It is important not to make sudden movements, and to do the exercises in a leisurely rhythm (smoothly).

Mindfulness techniques

From the tools you need only an alarm clock:

  • For a minute, watch how the second hand moves, without being distracted by sounds, thoughts, emotions, feelings.
  • Set the alarm for a random daily time. When it rings, we stop, distract ourselves, and mentally answer the questions: “Where am I? What do I hear? What do I see? What emotions am I experiencing? What does my body feel?”

Exercise helps you “dive out” of the turmoil, focus, calm down, and reduce anxiety.

In dealing with stress, it is important to learn how to shift attention from negative emotions to positive ones, and to rest regularly. One should not exclude sports, walks, give up hobbies, socializing with friends, and things that bring joy.

How to fight stress

Stressful situations happen in everyone’s life. The modern situation in the world, the oversaturation of information, the galloping rhythm contribute to this. The psyche is additionally affected by the coronavirus pandemic. Each of us seeks to have time for everything, and also to have time to communicate with family, friends, visit beauty salons, stores, and all this to do in a day. In this article the reader will learn what is harmful and dangerous stress and how to resist it.

What is stress

Stress is a normal reaction of a healthy body to a threat or overwork. In this way it tries to resist high loads, fear, excessive physical and psychological activity. As a result of such protection, first of all the nervous system suffers.

If the overload protection works in normal mode, it is not terrible. So a person stays awake, efficient and fit for a long time. However, often such loads are excessive. It is detrimental to health and causes chronic diseases.

Stress is an abnormal state of the body. When a person is exposed to it for a long time, the body expends energy intensively.

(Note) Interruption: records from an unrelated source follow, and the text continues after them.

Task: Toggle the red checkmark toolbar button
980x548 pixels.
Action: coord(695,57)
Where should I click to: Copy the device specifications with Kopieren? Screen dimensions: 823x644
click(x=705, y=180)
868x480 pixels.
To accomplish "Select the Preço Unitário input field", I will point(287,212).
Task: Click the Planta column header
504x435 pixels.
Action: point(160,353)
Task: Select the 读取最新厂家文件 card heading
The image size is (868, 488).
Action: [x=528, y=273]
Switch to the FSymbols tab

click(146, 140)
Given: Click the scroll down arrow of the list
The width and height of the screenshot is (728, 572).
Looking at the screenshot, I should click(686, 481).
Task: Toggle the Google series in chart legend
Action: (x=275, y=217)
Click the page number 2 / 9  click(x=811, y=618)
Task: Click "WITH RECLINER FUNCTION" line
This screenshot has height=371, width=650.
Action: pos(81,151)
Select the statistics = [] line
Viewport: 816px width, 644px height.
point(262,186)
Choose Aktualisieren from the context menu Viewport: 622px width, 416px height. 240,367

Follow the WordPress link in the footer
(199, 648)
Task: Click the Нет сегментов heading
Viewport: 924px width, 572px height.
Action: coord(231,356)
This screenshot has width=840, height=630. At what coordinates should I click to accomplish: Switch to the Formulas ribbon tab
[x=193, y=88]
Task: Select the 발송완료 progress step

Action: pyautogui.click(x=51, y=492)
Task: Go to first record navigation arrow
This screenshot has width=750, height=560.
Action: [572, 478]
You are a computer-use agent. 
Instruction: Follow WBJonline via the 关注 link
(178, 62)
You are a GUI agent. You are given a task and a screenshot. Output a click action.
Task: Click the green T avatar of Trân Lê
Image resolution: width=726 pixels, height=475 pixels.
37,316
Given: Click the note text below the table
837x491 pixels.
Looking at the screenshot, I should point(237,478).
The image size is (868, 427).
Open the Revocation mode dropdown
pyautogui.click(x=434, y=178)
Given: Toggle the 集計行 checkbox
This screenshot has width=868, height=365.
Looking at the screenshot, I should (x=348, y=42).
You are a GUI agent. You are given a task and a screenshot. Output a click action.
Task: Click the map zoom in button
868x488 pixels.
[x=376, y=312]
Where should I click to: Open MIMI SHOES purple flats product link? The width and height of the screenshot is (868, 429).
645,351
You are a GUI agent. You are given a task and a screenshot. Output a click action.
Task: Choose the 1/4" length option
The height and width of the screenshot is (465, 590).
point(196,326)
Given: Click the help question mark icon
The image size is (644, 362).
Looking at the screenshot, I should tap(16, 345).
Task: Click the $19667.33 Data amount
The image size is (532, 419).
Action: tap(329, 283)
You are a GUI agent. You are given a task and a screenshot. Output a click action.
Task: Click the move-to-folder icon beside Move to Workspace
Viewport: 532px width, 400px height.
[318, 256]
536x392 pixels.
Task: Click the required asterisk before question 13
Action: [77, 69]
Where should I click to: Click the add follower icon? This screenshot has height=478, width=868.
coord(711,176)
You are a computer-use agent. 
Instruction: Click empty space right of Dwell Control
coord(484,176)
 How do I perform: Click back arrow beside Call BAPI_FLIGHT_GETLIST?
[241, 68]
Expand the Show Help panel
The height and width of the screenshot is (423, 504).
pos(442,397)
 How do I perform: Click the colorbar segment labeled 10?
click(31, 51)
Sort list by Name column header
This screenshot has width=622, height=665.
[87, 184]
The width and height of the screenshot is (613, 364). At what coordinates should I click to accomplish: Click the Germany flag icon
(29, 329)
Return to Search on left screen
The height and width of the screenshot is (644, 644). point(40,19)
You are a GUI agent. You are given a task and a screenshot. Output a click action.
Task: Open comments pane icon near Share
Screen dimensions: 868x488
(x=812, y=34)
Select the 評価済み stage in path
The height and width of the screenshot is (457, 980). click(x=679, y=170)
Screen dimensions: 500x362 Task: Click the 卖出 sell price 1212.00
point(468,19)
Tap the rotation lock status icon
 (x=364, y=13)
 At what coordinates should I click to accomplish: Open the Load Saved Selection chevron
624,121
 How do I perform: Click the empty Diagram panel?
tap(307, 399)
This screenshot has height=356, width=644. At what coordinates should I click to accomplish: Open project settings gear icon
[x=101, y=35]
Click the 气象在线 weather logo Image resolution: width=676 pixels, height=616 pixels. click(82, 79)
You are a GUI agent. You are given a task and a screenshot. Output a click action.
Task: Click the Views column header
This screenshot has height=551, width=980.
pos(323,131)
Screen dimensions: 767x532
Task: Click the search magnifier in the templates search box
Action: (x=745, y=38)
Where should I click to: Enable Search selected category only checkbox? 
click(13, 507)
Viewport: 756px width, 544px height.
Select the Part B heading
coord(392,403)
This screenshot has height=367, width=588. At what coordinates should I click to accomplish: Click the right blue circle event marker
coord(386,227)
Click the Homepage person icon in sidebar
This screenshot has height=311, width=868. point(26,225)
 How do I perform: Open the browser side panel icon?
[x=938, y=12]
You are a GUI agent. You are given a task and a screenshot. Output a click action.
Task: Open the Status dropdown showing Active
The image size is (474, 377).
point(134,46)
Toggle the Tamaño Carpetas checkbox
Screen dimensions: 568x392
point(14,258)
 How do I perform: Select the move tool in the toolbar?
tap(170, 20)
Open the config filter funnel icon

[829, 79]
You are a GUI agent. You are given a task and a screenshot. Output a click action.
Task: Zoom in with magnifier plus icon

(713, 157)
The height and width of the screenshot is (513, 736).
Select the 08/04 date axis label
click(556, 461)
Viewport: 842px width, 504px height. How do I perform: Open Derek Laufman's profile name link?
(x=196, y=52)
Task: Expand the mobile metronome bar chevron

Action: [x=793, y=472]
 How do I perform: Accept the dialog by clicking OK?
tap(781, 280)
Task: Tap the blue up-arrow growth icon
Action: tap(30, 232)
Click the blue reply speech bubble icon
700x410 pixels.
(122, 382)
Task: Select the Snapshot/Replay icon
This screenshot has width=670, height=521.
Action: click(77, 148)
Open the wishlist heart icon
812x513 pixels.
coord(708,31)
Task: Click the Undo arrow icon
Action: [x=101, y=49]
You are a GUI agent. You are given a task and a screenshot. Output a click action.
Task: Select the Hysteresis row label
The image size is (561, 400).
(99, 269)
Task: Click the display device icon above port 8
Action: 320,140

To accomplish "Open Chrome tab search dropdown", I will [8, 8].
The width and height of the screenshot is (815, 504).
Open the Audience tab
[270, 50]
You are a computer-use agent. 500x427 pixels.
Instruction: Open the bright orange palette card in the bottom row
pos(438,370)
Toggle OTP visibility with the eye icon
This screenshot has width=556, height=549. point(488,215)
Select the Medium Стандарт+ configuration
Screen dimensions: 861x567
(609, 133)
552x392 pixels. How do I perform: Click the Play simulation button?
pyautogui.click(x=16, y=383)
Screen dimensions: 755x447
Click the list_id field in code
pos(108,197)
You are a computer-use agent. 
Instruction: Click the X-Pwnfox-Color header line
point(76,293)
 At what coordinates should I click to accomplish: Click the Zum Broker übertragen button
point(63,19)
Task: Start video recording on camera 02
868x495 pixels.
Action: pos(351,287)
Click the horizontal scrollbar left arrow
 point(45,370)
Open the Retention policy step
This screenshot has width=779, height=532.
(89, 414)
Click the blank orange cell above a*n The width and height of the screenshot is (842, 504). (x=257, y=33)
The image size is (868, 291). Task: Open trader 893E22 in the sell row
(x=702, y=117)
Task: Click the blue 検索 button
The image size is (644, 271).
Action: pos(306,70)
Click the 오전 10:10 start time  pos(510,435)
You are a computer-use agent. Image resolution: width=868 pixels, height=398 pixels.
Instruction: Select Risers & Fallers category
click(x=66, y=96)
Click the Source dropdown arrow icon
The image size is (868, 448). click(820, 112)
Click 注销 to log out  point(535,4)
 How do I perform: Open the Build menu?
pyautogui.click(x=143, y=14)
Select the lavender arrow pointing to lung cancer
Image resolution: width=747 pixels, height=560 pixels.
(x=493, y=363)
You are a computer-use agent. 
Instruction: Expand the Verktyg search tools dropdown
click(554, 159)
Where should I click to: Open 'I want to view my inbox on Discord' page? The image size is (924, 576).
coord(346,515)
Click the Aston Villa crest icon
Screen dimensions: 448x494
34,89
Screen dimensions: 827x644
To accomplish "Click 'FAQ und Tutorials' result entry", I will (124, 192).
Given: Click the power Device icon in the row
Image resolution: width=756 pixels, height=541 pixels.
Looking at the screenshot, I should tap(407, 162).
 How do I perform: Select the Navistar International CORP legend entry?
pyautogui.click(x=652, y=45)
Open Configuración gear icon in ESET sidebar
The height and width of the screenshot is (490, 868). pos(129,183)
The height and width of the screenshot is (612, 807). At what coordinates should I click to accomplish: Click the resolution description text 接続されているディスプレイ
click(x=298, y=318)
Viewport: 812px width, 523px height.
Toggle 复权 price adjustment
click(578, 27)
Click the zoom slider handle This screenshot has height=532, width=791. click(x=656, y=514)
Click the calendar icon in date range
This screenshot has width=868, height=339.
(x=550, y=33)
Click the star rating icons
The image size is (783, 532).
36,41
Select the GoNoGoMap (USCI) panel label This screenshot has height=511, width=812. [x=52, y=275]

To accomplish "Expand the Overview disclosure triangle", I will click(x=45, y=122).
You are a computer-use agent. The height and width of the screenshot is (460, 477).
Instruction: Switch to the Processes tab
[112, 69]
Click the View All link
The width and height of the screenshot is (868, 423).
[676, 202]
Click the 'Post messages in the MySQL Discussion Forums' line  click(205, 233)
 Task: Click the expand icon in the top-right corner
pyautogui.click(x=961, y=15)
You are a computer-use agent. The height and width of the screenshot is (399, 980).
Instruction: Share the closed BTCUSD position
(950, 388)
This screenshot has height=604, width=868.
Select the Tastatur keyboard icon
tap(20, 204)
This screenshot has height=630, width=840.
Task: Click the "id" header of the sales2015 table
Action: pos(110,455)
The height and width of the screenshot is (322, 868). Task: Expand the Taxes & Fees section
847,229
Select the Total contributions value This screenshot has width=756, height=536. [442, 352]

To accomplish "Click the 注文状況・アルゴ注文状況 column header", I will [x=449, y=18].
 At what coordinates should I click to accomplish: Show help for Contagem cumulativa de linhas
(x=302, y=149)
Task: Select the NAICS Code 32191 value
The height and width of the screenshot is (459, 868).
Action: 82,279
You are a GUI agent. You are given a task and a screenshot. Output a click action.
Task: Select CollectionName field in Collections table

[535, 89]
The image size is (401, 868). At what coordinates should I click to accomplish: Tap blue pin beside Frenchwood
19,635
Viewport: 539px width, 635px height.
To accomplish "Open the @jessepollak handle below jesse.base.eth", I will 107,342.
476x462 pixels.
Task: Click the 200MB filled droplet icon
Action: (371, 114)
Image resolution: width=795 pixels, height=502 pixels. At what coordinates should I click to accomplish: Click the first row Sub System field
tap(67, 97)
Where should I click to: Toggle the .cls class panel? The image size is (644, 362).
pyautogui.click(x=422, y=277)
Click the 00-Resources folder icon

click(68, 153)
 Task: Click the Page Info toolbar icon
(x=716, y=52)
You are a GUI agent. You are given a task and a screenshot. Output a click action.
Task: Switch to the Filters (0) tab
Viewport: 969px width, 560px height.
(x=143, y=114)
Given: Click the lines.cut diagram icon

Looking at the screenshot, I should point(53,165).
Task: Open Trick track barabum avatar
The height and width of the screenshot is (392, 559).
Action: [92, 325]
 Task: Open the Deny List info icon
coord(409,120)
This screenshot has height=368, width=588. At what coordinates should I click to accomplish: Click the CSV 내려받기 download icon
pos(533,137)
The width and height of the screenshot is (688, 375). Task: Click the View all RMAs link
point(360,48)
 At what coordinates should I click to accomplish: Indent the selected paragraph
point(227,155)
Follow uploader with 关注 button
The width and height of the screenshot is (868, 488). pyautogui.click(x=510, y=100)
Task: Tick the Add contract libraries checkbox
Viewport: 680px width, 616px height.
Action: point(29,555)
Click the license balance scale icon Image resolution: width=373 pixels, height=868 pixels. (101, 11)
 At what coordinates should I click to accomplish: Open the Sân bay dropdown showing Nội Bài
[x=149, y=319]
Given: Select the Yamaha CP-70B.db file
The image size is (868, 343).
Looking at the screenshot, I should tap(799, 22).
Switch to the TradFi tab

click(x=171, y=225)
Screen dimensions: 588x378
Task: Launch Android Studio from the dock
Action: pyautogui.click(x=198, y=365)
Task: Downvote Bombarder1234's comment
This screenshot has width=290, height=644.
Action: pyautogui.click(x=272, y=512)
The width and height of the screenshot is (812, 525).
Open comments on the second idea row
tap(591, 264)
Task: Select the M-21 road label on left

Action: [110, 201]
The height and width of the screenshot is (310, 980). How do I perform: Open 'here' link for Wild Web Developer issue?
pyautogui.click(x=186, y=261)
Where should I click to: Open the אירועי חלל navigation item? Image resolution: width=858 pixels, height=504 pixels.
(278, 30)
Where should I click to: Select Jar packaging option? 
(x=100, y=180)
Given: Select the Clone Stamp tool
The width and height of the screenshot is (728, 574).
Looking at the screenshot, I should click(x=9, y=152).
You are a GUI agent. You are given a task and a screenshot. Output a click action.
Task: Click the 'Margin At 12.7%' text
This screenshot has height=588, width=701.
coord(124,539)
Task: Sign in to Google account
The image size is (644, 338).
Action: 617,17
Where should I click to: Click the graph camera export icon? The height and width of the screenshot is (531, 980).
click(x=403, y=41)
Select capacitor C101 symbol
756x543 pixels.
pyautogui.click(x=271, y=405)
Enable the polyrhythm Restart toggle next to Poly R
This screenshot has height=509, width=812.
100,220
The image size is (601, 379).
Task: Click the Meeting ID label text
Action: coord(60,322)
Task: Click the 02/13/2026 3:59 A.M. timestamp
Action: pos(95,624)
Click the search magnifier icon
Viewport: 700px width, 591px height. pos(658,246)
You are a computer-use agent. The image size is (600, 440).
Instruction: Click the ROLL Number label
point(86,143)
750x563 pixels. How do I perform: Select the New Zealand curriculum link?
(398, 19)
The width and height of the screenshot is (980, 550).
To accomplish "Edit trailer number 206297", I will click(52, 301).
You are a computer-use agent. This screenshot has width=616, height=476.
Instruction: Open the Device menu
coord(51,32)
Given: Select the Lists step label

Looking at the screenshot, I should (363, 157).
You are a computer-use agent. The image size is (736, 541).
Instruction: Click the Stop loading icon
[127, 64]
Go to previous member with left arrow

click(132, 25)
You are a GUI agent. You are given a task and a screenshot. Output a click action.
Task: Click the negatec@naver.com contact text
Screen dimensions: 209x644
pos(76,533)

What are the causes of stress

There are many causes of stress. Each person has an individual body and psyche. One and the same factor may not affect one of us at all, but another cause a violent reaction. The most common factors in the development of stress are:

  • conflict situations at work or at home;
  • dissatisfaction;
  • lack of money;
  • prolonged absence of a meaningful vacation;
  • routine life with a lack of changes;
  • death of a relative or loved one;
  • lack of vitamins, poor nutrition;
  • problems in sexual life;
  • fears;
  • loneliness;
  • a sudden change in the environment;
  • other reasons that can catch a person out.

Symptoms of stress

Each person reacts to stress in a different way. Common in all reactions is a negative effect on the psyche and on the physical state. A person becomes aggressive, his mood deteriorates. It happens that the stress causes other reactions – it’s silence, detachment, passivity and withdrawal. It all depends on the type of temperament.

Characteristic signs of stress are as follows:

  • Inability to concentrate on any one activity;
  • unreasonable attacks of irritability, anger, dissatisfaction with others;
  • lethargy and weakness, a depressive state;
  • insomnia, nightmares and dreams;
  • inability to fully relax and rest;
  • panic attacks, constant feeling of fear;
  • desire to cry, melancholy;
  • lack of confidence in oneself and others;
  • absence of appetite or, on the contrary, a desire to eat a lot;
  • sudden occurrence of bright and strong emotions (for example, laughter, which is quickly replaced by tears and vice versa)
  • hyperhidrosis, irritability, itchy skin and scalp pain;
  • dizziness, rapid breathing;
  • numbness of extremities;
  • nervous tics; desire to bite nails or lips;
  • interest in alcohol or drugs;
  • chronic fatigue that does not disappear even after a night’s rest.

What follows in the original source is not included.